Eles também são cristãos, têm a sua fé! É uma coisa boa,
porque eles também vivem a sua fé e tentam evangelizar os outros para que possam
conhecer Cristo, é uma coisa positiva. E para nós, católicos, são um exemplo,
porque eles estão a fazer muitos sacrifícios. Os protestantes também são
perseguidos, quando não se querem submeter ao regime não podem viver a fé com
liberdade, não podem anunciar o nome de Cristo com liberdade.
É o que se passa com os católicos também, mas temos esta
dificuldade acrescida da Igreja Oficial e a Igreja Clandestina, todo o diálogo
envolvido, tudo isso complica um bocado.
Mas creio que todos, com a graça de Deus, podemos ajudar
os nossos irmãos para que eles também conheçam Cristo, porque Cristo é o único
salvador do mundo.
Há muitas
histórias de perseguição, mas há histórias mais próximas de si?
Sim. Por exemplo o meu avô - isto foi-nos contado, mas
segundo a cultura chinesa, somos bastante fechados. Quando uma coisa já passou,
não falamos sobre ela entre nós - mas segundo o que me foi contado do meu avô,
quando era novo e o meu pai tinha uns 15 ou 16 anos, como a situação era muito
difícil, sobretudo durante os dez anos da Revolução Cultural, como não se podia
dizer que se era católico nem se podia rezar, porque se a polícia os visse a
rezar podiam condená-los a passar muito tempo na prisão.

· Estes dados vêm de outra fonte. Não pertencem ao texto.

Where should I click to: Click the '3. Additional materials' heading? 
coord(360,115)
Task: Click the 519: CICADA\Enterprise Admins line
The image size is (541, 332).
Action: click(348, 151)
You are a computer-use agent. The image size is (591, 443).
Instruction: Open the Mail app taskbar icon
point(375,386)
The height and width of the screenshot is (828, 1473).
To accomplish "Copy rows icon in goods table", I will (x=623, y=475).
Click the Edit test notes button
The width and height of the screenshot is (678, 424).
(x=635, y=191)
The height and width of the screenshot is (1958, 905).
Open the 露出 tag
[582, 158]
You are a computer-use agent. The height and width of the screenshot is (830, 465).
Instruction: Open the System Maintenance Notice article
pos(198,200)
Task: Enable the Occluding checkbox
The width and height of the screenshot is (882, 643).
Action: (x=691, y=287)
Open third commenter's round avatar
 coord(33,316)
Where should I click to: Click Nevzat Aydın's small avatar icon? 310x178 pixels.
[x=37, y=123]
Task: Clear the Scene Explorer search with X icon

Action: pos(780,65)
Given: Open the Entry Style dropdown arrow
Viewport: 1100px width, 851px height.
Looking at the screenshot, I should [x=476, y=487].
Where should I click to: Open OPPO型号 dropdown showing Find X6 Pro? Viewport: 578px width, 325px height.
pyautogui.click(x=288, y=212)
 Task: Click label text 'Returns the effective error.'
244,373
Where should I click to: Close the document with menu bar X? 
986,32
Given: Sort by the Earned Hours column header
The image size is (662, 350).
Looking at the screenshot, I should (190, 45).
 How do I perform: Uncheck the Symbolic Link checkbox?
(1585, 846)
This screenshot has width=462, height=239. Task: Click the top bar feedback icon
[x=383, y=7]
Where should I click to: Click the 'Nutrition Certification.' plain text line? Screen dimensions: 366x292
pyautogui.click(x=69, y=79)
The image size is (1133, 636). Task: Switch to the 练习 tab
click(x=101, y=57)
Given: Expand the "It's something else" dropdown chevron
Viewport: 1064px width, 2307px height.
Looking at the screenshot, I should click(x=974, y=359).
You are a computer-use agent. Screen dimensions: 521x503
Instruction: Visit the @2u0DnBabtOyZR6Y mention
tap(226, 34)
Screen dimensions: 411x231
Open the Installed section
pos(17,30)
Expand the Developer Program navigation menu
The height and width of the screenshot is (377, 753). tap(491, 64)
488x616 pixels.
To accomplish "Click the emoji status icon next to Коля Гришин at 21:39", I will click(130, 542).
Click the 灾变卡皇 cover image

Naquela altura em cada povoação faziam reuniões em que
perguntavam aos católicos se queriam deixar a fé ou não, ou então perguntavam
"quem é bom? Deus, ou o Governo?" Quando chegou a sua vez, o meu avô
disse "Deus é bom". Só por isto começaram a persegui-lo. Não só uma
vez, mas todos os dias, porque ele tinha dito que Deus é bom, porque segundo a
sua consciência era assim, e ele o declarou.
Então todos os dias faziam a reunião para o criticar,
para insultá-lo e no final, como humanamente - todos somos seres humanos - ele,
para não negar a fé, pegou no meu pai e disse-lhe que como agora estavam a
fazer-lhes isto todos os dias, a persegui-los, e quem sabe se um dia, por
fraqueza podemos negar a fé, então levava o meu pai e fugiram para não negar a
fé. Disse: "Vamos para a montanha e levamos alguma comida. Quando acabar a
comida morremos, mas não negamos a fé". Isso, para mim, é um exemplo,
porque para manter a firmeza da fé, está disposto a dar a vida. É um exemplo,
há muitos outros, mas isso para nós sempre nos deu força para viver mais
firmemente a nossa fé.
Mas há também
histórias de conversão?
Sim. Há histórias de conversões porque quando eles vêem a
força que os católicos têm, dizem que tem de haver algo de sobrenatural, porque
humanamente ninguém consegue aguentar aquilo. Pessoalmente não conheci
conversões tão claras e fortes, mas seguramente na vida quotidiana há muitos
que vendo os exemplos dos católicos, pelo menos no seu interior deixam-se
impressionar e isso pode ajudá-los a perceber qual é o sentido da vida.